## Challenge 1
In the hot wings post, could you reproduce the passage starting at "I used to be" and ending at "not worth it."?
## Challenge 2
According to the hot wings post, why did the writer sometimes dribble hot sauce on a bowl of ice cream? Answer in one to three sentences.

Thursday, March 22, 2012

Confessions of a Fire-Breathing Brontosaurus



I used to be obsessed with hot wings. I would order them at the highest level of spiciness offered in a restaurant, usually extra spicy with fire sauce, a side of death, and a stack of napkins to cry into. The waiters always raised their eyebrows and asked me if I knew how powerful extra hot really was, to which I would arrogantly respond, “I think I can handle it.” My personal chicken wing philosophy at the time: If it doesn’t make you cry, it’s not worth it.

In high school, one of those school magazines that recognize precocious young artists printed a poem I wrote, a passionate sonnet to the chicken wing called “Chicken’s Kiss.” My passion wasn't limited to tasty birds, however. I had an impressive assortment of hot sauces lined up in my refrigerator, like Dinosaur Duels the Devil hot sauce. The label depicted a fire-breathing brontosaurus sword fighting Satan. Sometimes I dribbled hot sauce on a bowl of ice cream because I liked to eat my pain for dessert.

## Available data
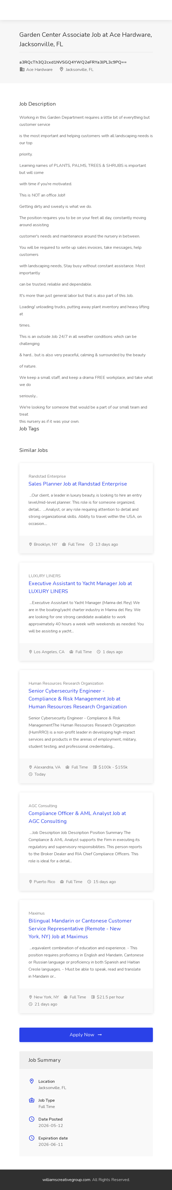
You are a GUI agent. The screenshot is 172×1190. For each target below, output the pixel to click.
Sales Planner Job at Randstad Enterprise (78, 483)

## Expected output 1
I used to be obsessed with hot wings. I would order them at the highest level of spiciness offered in a restaurant, usually extra spicy with fire sauce, a side of death, and a stack of napkins to cry into. The waiters always raised their eyebrows and asked me if I knew how powerful extra hot really was, to which I would arrogantly respond, “I think I can handle it.” My personal chicken wing philosophy at the time: If it doesn’t make you cry, it’s not worth it.

## Expected output 2
The writer liked to eat pain for dessert. The habit was part of a passion for hot sauce that went beyond chicken wings.